___ Dataset excerpts
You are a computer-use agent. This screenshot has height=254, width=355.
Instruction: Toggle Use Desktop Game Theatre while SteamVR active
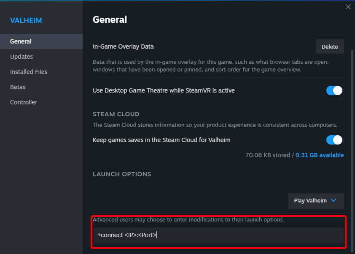coord(334,90)

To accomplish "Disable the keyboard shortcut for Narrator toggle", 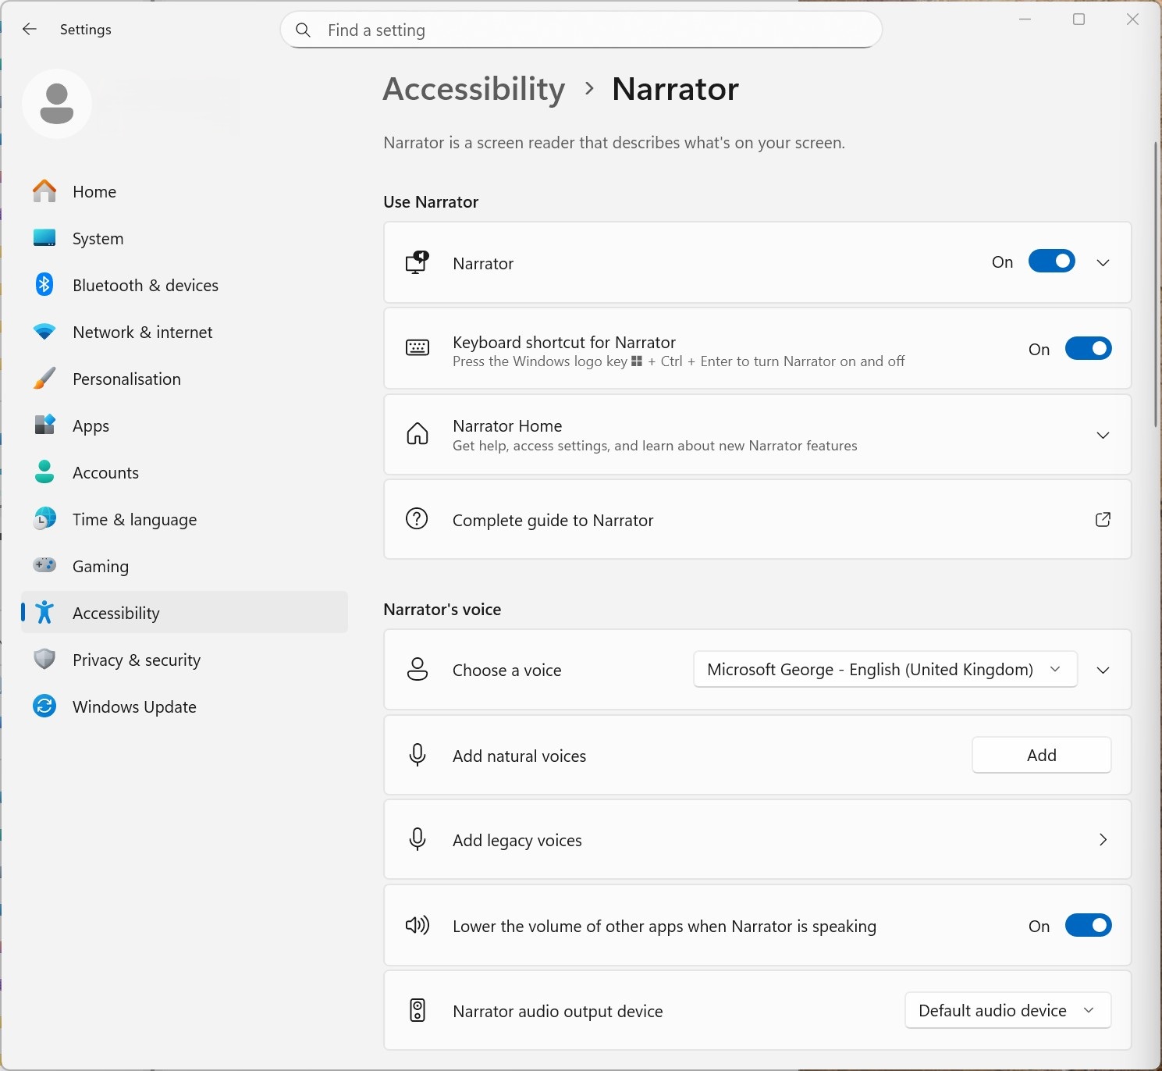I will [1088, 349].
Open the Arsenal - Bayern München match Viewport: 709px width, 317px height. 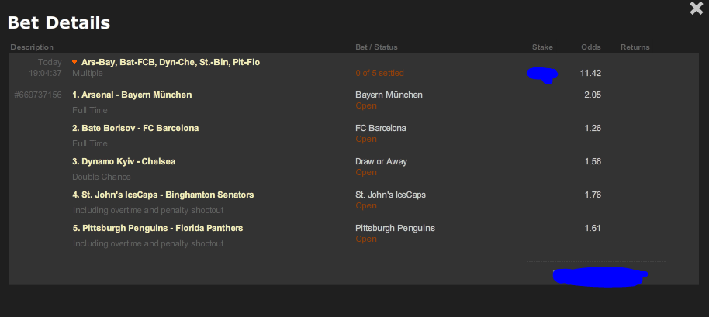coord(132,95)
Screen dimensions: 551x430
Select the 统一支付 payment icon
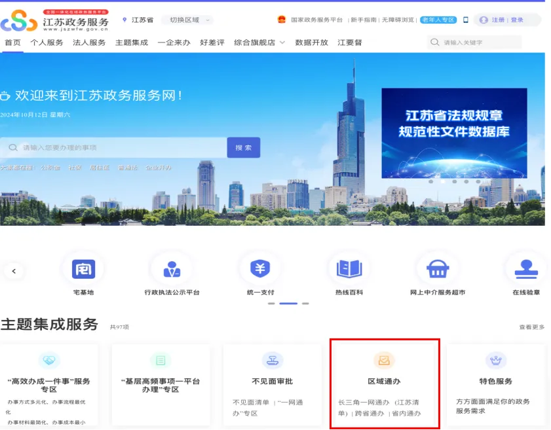click(260, 269)
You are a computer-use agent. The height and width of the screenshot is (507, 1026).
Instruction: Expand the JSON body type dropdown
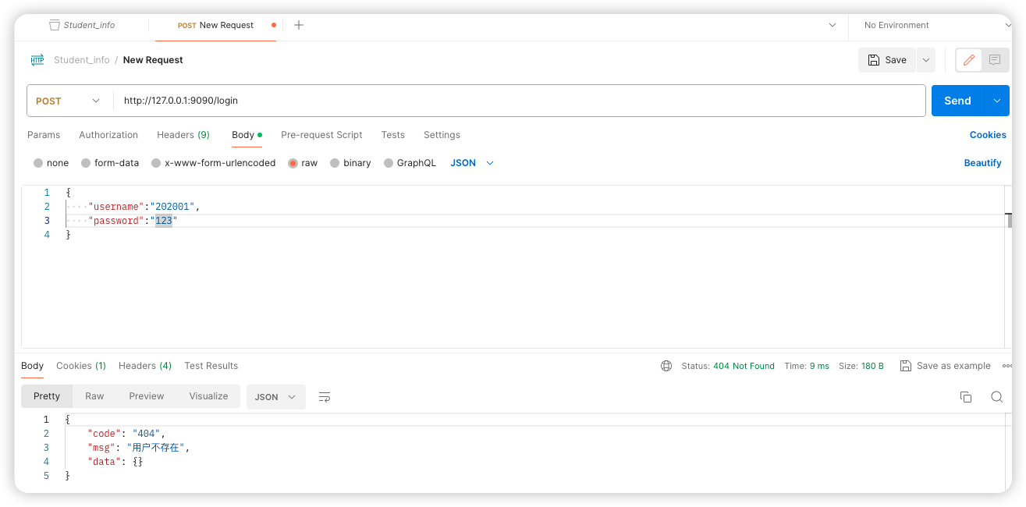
______
Written problem: Recast the stretch from the line containing "You are a computer-use agent. The" through the end of the entries as a Markdown table with the columns Row and Line, numbering each row and skipping blank lines. Omit the pictures from your answer.

Reply to the exercise:
| Row | Line |
|---|---|
| 1 | You are a computer-use agent. The height and width of the screenshot is (507, 1026). |
| 2 | Instruction: Expand the JSON body type dropdown |